Most school districts in the country are dealing with the same financial issues. The places where there is typically some discretionary cost control in a private market setting (salaries and benefits) are places in the budget that school boards can't tamper much with, except for simply cutting staff. That leaves minor cuts to programs (Advanced Placement courses or extra curricular activities, for example) or dramatic steps to reduce or shift fixed costs, like build a new school.

There are two things about locating schools that I would like people to consider as they send their kids back for another year (or watch other people do so, as is the case with us). Today I am going to talk about replacing the neighborhood school with the school campus and how that is generally bad for everyone. Later this week I will discuss the cost of busing children from sprawling, far-flung neighborhoods to school (campus or neighborhood) and how that is another way we subsidize inefficient development decisions.

Every school district that builds the campus to replace the neighborhood school cites the fixed cost savings of doing so. Generally, the cost to maintain the existing neighborhood school (lead paint is always cited as massively expensive to handle) is much more than the cost of building a new one out of town. Even if you can get the district to acknowledge the larger (and volatile) transportation costs involved with relocation, they will still argue it is cheaper and better.

Let's pretend that is true and that the cost of maintaining historic structures as neighborhood schools is too high and that the cost does not in any way reflect years of neglect. By building the campus, we are also doing the following: 

  • Removing the neighborhood gathering place where the spontaneous soccer game happens on the weekend or the community potluck fundraiser takes place and replacing it in an inaccessible location (except for those that can drive, which does not include most children.) 
  • Requiring our kids to live an adult commuting lifestyle. Instead of the fifteen minute (or less) walk to school, we now bus kids over an hour, each way, each day. In Minnesota winter, that means getting on and off the bus in the dark. 
  • Devaluing our neighborhoods by removing a public building - the neighborhood school - that adds real dollar value to all of the properties in the vicinity. Often these buildings just go into disrepair or are turned into some marginal use that does not fit with the neighborhood, making the loss of the school into a financial disaster for the local neighborhood. 

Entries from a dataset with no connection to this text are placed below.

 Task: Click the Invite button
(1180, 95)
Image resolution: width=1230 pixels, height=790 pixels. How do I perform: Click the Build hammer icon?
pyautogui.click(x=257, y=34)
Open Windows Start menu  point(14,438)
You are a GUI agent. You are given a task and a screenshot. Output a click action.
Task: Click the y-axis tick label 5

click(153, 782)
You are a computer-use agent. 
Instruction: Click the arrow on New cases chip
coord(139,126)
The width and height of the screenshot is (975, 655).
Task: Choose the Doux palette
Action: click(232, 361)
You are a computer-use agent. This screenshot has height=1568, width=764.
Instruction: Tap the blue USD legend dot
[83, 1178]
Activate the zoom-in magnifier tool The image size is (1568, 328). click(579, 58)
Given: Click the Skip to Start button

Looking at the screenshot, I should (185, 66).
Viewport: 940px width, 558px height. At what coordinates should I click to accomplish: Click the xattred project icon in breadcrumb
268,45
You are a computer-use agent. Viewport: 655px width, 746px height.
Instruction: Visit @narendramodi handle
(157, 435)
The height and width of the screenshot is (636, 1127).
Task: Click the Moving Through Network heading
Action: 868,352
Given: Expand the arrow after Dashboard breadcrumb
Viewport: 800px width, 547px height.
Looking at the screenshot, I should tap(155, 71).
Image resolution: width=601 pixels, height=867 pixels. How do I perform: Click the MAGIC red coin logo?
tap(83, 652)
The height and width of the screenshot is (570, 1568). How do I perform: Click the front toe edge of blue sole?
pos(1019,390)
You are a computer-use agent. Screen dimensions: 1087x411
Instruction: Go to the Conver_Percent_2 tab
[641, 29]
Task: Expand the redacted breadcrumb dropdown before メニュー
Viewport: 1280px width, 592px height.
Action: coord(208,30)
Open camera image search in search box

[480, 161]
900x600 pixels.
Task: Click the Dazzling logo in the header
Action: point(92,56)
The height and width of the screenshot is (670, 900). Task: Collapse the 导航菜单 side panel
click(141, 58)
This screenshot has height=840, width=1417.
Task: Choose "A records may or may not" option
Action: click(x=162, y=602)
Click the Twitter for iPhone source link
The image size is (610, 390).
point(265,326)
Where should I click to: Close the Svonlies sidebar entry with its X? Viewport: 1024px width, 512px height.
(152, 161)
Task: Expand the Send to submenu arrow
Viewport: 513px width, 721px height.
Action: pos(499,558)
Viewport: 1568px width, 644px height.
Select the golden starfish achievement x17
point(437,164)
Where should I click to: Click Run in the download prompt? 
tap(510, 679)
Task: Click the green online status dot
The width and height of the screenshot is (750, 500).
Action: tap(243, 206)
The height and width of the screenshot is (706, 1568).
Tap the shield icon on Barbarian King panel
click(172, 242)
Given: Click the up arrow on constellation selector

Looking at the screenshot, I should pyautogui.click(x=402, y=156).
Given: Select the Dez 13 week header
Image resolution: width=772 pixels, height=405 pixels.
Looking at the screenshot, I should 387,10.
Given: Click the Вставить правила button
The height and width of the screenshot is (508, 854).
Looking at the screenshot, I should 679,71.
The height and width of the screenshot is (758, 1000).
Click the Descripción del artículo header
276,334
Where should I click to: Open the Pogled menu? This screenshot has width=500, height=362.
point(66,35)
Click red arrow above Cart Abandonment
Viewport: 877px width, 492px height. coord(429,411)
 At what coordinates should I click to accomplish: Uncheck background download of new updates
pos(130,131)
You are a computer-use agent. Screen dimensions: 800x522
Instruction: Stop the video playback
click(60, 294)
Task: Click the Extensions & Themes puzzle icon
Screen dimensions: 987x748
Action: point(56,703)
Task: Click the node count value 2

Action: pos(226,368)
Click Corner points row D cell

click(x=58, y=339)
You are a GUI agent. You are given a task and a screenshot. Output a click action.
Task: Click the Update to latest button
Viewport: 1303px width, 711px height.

We have an obesity epidemic amongst our children. Blame it on video games, but that ignores that we force our kids to sit on their butts for hours each day getting to and from school. Blame it on TV, but that ignores that our kids have to wait for their parents to drive them to a kickball game instead of just walking up the street to see who is at the playground.

We have a problem with parents not being involved enough with their school or their children's education. How much more likely is a parent to be involved when they live a block from the school and it is a source of neighborhood pride than when their kid is bused 20 miles to a facility in a field distant from their home?

We have a problem with public safety, and the safety of our kids. I've never heard of a child being run over or abducted by a biker or a pedestrian. We may be able to lock down our remote schools like a penitentiary, but designing our neighborhoods - where our kids still spend most of their time - for safety would go further in protecting them.

I'm a strong fiscal conservative and I am arguing that the value created by the public investment in a school is something that needs to be reflected and partially captured in neighboring properties. This happens when the investment improves the quality of life for those that live in surrounding properties, making their location more desirable and, thus, worth more. This happens with neighborhood schools, but it does not happen with the remote campus.

We've all probably had the debate over whether or not to buy the new car or fix up the old one. Which is really cheaper in the long run? This is often the same debate had when deciding whether to build that new campus, but it is too simplistic. The new car/old car debate would only apply if the cost of the "new car" (remote campus) factored in the decline in neighborhood value and the future anticipated increases in transportation costs due to higher energy prices.

Strong Towns have neighborhood schools.